▶ _Dataset entries_
:::

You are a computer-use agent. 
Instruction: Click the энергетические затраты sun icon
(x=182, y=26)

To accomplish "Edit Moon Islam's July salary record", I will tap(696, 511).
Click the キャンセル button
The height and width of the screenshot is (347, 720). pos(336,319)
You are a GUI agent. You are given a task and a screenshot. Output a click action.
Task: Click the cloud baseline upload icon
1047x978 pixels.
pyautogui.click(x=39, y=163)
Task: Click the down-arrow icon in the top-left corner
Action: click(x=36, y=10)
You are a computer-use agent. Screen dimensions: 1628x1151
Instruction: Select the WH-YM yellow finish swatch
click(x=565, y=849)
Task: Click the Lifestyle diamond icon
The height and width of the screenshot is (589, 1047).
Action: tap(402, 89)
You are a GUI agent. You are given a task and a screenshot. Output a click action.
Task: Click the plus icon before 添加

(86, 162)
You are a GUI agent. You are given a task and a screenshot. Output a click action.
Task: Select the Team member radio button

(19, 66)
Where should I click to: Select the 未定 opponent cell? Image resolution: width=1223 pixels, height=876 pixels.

:::

Select each line in the entries above that contains the string "computer", and copy those lines.

▶ _RESULT OF THIS TASK_
You are a computer-use agent. 
You are a computer-use agent. Screen dimensions: 1628x1151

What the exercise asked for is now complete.